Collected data
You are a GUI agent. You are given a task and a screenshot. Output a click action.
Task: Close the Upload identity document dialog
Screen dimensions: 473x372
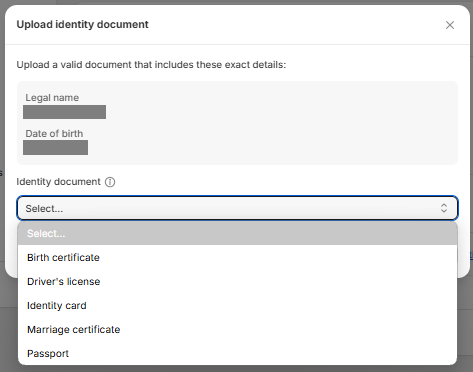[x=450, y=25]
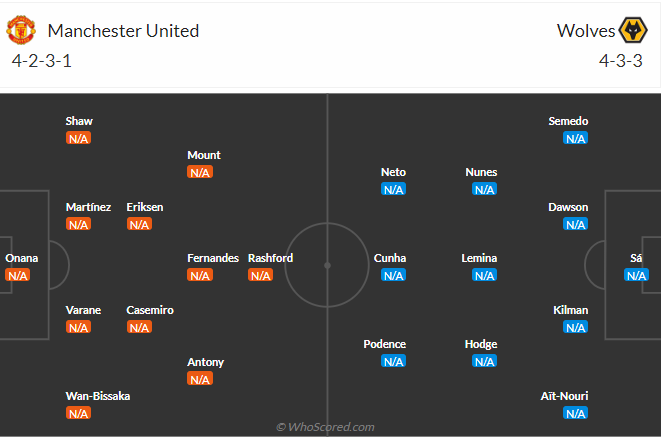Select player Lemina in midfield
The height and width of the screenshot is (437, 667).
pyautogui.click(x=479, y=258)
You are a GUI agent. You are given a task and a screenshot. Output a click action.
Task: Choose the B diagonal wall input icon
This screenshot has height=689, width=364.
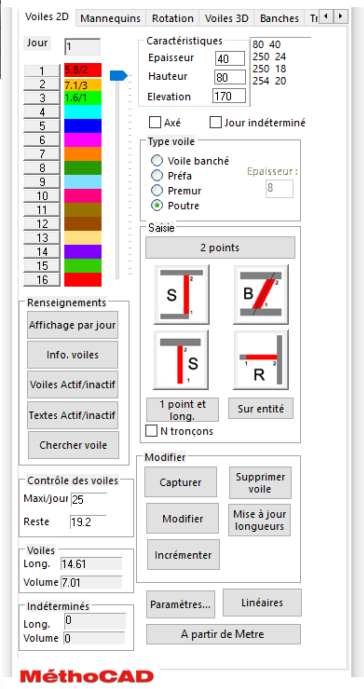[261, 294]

Exercise
The lines from the one containing "Task: Close the" through the last line of the data above are to be transcribed exactly, both included, with all pictures left out.

Task result
Task: Close the Upload identity document dialog
Screen dimensions: 473x372
[x=450, y=25]
Select player Lemina in midfield
The height and width of the screenshot is (437, 667).
pyautogui.click(x=479, y=258)
You are a GUI agent. You are given a task and a screenshot. Output a click action.
Task: Choose the B diagonal wall input icon
This screenshot has height=689, width=364.
[261, 294]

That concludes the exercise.